• PROVIDED PASSAGE:
- - - - -
Neverwinter Is Looking Orcward

After my time spent on the beta weekend with Neverwinter, I’ve been itching in my chair to get back to the game. It certainly wasn’t perfect, but then it’s a beta and they’re not meant to be, but a couple of days in Cryptic’s envisioning of the D&D realms captured a purity of both fantasy and the MMO that made me want to carry on. In the meantime, I’m applying trailer patches to my arms, the latest introducing the Orcs.

And not “Orca” as I just typoed, which I think we can all agree would have been better.

It’s an odd trailer, seeming to think you’re going to want to see pictures of an Orc on paper, obscuring the actual in-game Orcs behind them. But get through that silliness and roaring and there’s a good glimpse of the game’s combat too. And that’s pretty important for understanding why Neverwinter got its hooks in me – the combat is far more like a Diablo than a WoW, real-time, action-packed, and swishy.

And while I’m here, it seems sensible to share with you the video put out for the Guardian Fighter last week. It’s a very frantic cobbling together of combat moments.


  1. yurusei says:

    Its okay Mr.Walker, we orcassionally make typos as well.

  2. GoliathBro says:

    Photoshop? Moving up in the world, are we Mr. Walker?

    • John Walker says:

      Paint Shop Pro X, actually. As is always the case for my incredible imagine crafting skills.

      • Foosnark says:

        I’ve always been more of a Paint Shop Pro type than Photoshop myself. The interface just makes a lot more sense to me.

    • The Godzilla Hunter says:

      Photoshop? Where? I don’t see anything.

      • Runty McTall says:

        I think perhaps the whale in the second picture?

        Or have we descended into some sort of nested sarcasm and I no longer know what’s real?

  3. Low Life says:

    I’d love to try this game out. The combat looks interesting, but it’s one of those things that can’t really be judged from a video – quite a few people have said that it feels great, though.
- - - - -
• GIVEN INFORMATION:
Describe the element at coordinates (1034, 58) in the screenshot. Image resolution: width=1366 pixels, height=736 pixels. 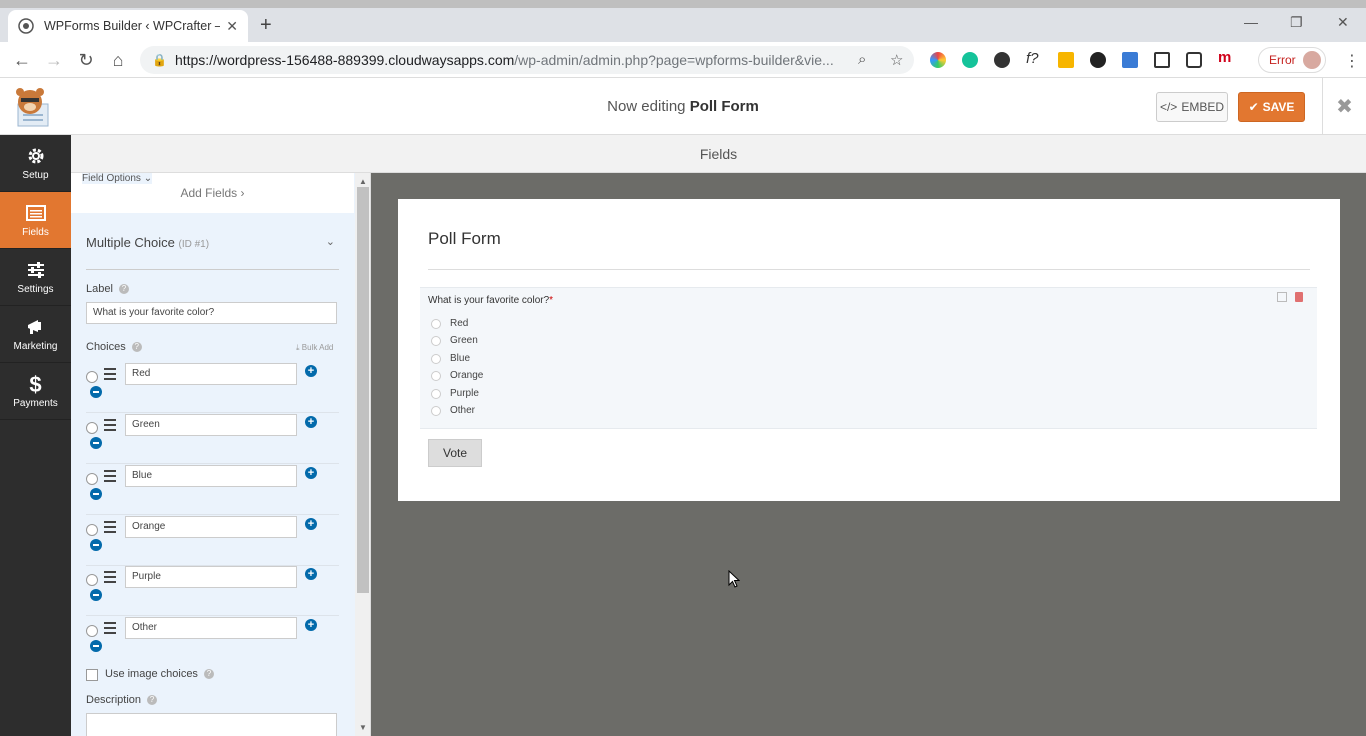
- - - - -
• REQUIRED ACTIONS:
1 > Answer these questions about the Neverwinter post:
(a) Which creatures does the latest trailer introduce?
(b) Which class was featured in the video released the week before?
(c) Which program does John Walker say he used for his images?
2 > Write the next part of the Neverwinter post, picking up after its final comment.

• OUTPUTS BY TASK:
1 >
(a) The Orcs.
(b) The Guardian Fighter.
(c) Paint Shop Pro X.

2 >
    So give me my beta already!

  4. Chris says:

    It’s the toolset that will determine whether this game lives or dies.

    • DK says:

      No it’s the post-release content rate. If they can keep up and add classes at about a class every 2 months or faster (more or less the rate they add ships in Star Trek Online) they’ll keep people playing.

  5. Lord Custard Smingleigh says:

    Mages! Are you tired of the traditional spell selection of Fireball, Lightning Bolt, and Earthquake? These are the same spells your grandfather used! Probably on your other grandfather! Don’t your enemies deserve better?

    Worry no more, for we here at the Extreme Magical College™ spend our days researching the most radical tomes of spellcraft, communing with only the most awesome gods, and snowboarding on the most forbidden peaks in the world! All this to bring you the most innovative spells to obliterate your foes, like Ebeneezer’s Unending Pinching™, Bento’s Resplendent Constipation™, and Mordecai’s Pointy Stick That Just Won’t Stop Poking And We Can’t Unsummon It™!

    Now unleash the full power of aquatic mammals at your enemies with Summon Orca! Nine tons of muscle, teeth, and blubber! Throw them at your enemies, drop them on your enemies, summon them in your enemies’ digestive tract, use them to bridge a small chasm, clear out pesky seal infestations, feed a family of four for eight months… The uses are endless!

    Order now and we’ll throw in a Gem of True Smelling – Why SEE your enemies in the dark, when you can SMELL them?

    • methodology says:

      I used the Gem of True Smelling AFTER casting Bento’s Resplendent Constipation on an enemy and this has caused me great harm and suffering. Since there was no disclaimer or warning on this combination expect a summons from my attorney.

      • Lord Custard Smingleigh says:

        No problem, to receive a full refund just fill out our simple form!*

        *Any similarities between this form and a scroll of “Summon Angry, Hungry Weasels” are entirely coincidental.

    • Archipelagos says:

      I love you.

    • MacTheGeek says:

      drop them on your enemies

      And the rest, after a sudden wet thud, was silence.

  6. Keyrock says:

    Meh, this is all about fighting against Orcs. I don’t want to fight against Orcs, I want to play as an Orc.

    • Archipelagos says:

      Quiet you! You’ll take your standard fantasy tropes and love it.

      • Keyrock says:

        Yes, sir.

        /puts on elf ears
        //fires off a dozen arrows in less than 5 seconds
        ///prances away

    • paddymaxson says:

      Word on the internet street is that Half Orcs are pretty much confirmed as one of the first new races (along with Archer Rangers and Scourge Warlocks as classes)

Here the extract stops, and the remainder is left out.